With sweeping perspective and a Victorian wealth of character, Lake Overturn exposes small-town America in all its beauty and treachery, sunshine and secrets

McIntyre is an amazing author. He weaves an awesome tale that captivates the reader. A wide variety of characters that draw you into their lives. A great portrayal of small town America and all the trial and tribulations each individual must endure in life.

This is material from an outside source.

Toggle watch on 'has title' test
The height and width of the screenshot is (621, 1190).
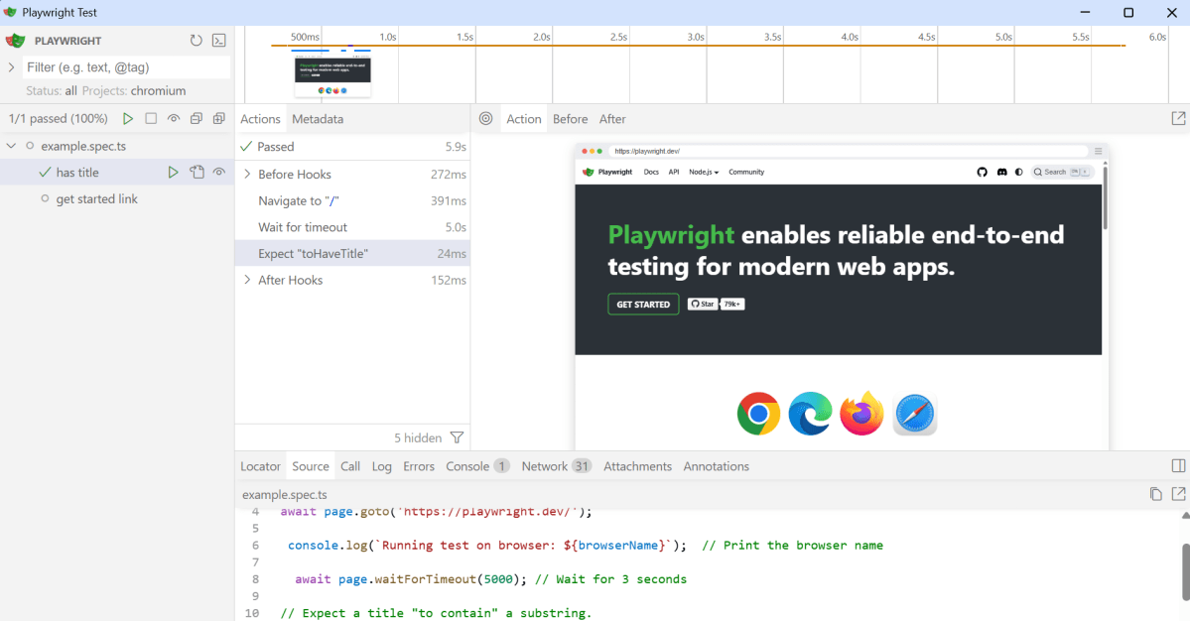(x=219, y=173)
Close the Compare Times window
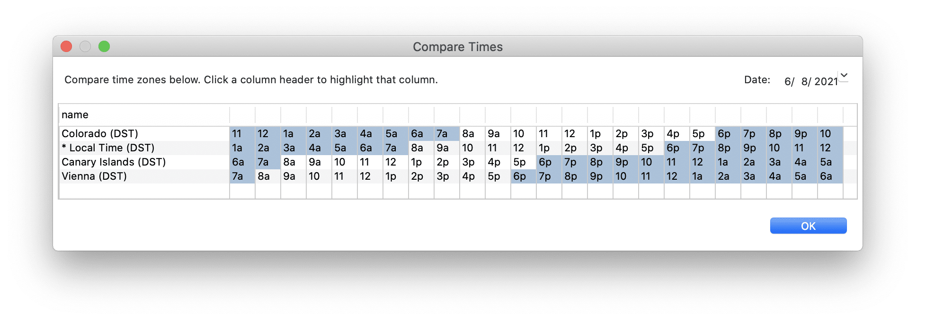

Bad Marie by Marcy Dermansky

Bad Marie is the story of Marie, tall, voluptuous, beautiful, thirty years old, and fresh from six years in prison for being an accessory to murder and armed robbery. The only job Marie can get on the outside is as a nanny for her childhood friend Ellen Kendall, an upwardly mobile Manhattan executive whose mother employed Marie's mother as a housekeeper. After Marie moves in with Ellen, Ellen's angelic baby Caitlin, and Ellen's husband, a very attractive French novelist named Benoit Doniel, things get complicated, and almost before she knows what she's doing, Marie has absconded to Paris with both Caitlin and Benoit Doniel. On the run and out of her depth, Marie will travel to distant shores and experience the highs and lows of foreign culture, lawless living, and motherhood as she figures out how to be an adult; how deeply she can love; and what it truly means to be "bad".
Dermansky creates a exciting book, that captures the reader from the very first page. Marie is so bad and does whatever she want not thinking of the consequences. Her impulsiveness captures your attention with Dermansky's masterful writing. I found myself completely engaged in the story. I absolutely could not set this book down. I recommend this book to someone looking for a quick and edgy read!